すると「アメリカがキューバと国交正常化交渉を行うことを発表した」とニュースが報じていた。
見た瞬間に眠気が覚めた。そして、8年以上前の日のことを思い出し、一抹の後悔のようなものを感じた。
8年前、中米にて
8年前、私は中米を旅行していた。
日本からアメリカを経由してメキシコに渡ると、首都・メキシコシティを起点として、メキシコのほか、グアテマラ、ホンジュラス、コスタリカ、ベリーズなどの中米諸国を約1カ月半かけて回った。帰国便はカリブ海のリゾート地、メキシコ・カンクンからのフライトであった。
中米を周遊し、カンクンに到着した際に3、4日ほどの時間があった。その際、キューバに行こうかと迷っていた。
なぜメキシコでキューバ行きを考えたのか?
それはメキシコとキューバが思いのほか近いことによる。カンクンとキューバはカリブ海を挟んでわずか200kmほどの距離である。キューバの首都・ハバナまで直線距離にしても500km程度と、東京から青森へ行くようなものである。
おまけにカンクンからは直行便が首都のハバナまで飛んでいて、アクセスもいい。キューバは一部のバックパッカーには根強い人気があり、カンクンからハバナへ飛ぶ旅行者も少なくない。私もアクセスの良さとキューバの魅力に興味を持ち、カンクンでキューバ行を考えていたのだった。
しかし、結果として私はキューバへは行かずに、カンクン沖に浮かぶ島、イスラ・ムヘーレスで旅の終わりを楽しむことにした。そのことを今更ながらに悔やんだ。

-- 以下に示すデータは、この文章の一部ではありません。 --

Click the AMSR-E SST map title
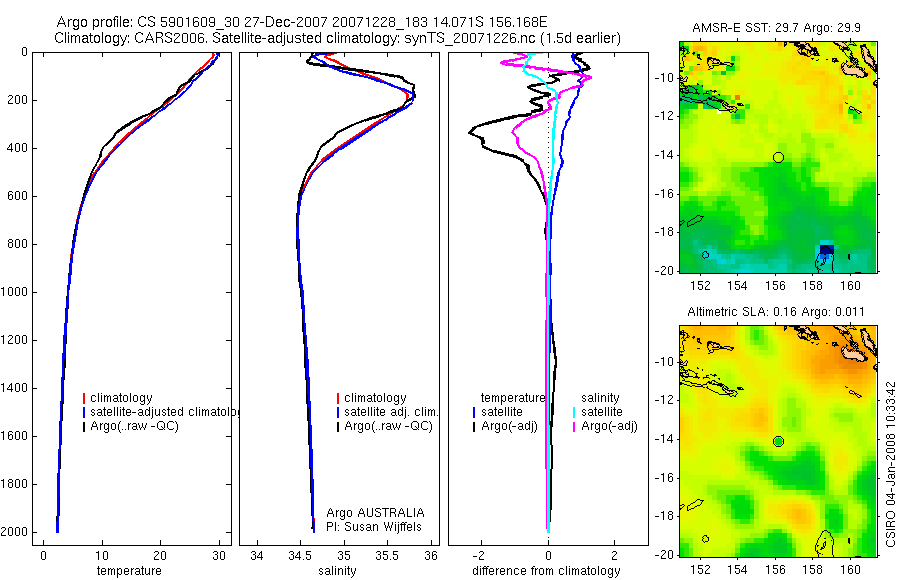 tap(777, 28)
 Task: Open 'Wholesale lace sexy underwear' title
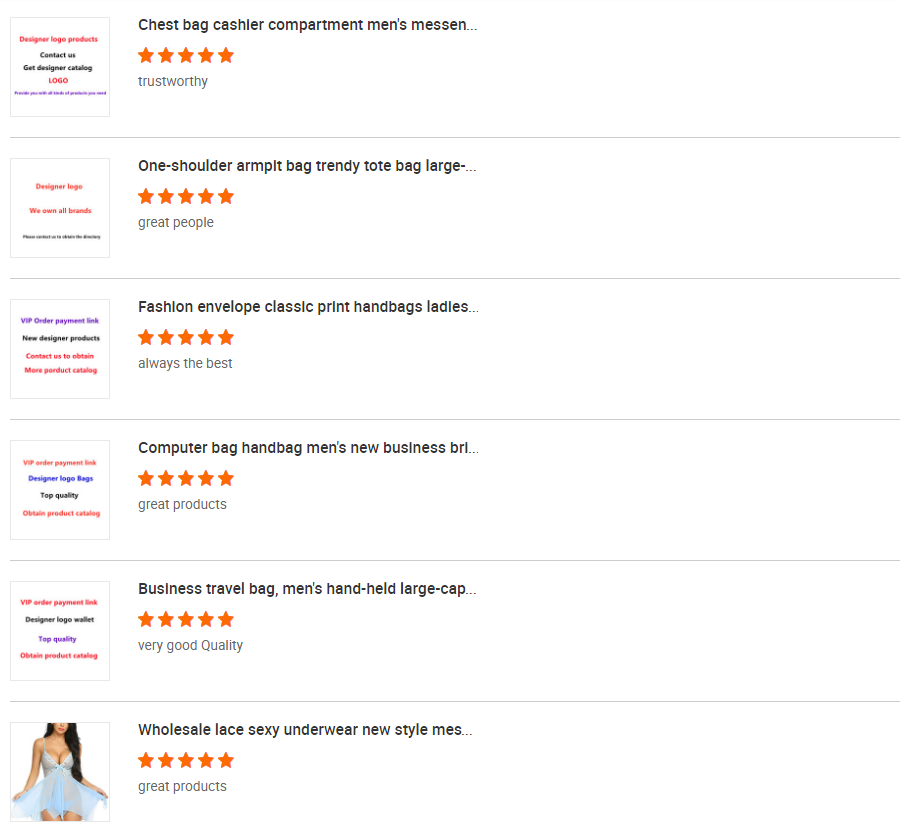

なぜならば、国交正常化によりキューバの魅力が失われてしまうのではないだろうかと思ったからである。
キューバの魅力
カリブ海に浮かぶ島国のどこに旅人が惹きつけられるかというと、時間が止まったような街の光景や人々の暮らしぶりにある。キューバの人たちはものを大切にし、修理しながら使い続けているために、21世紀に入った今なお、1950年代を彷彿させるものが残っていると聞く。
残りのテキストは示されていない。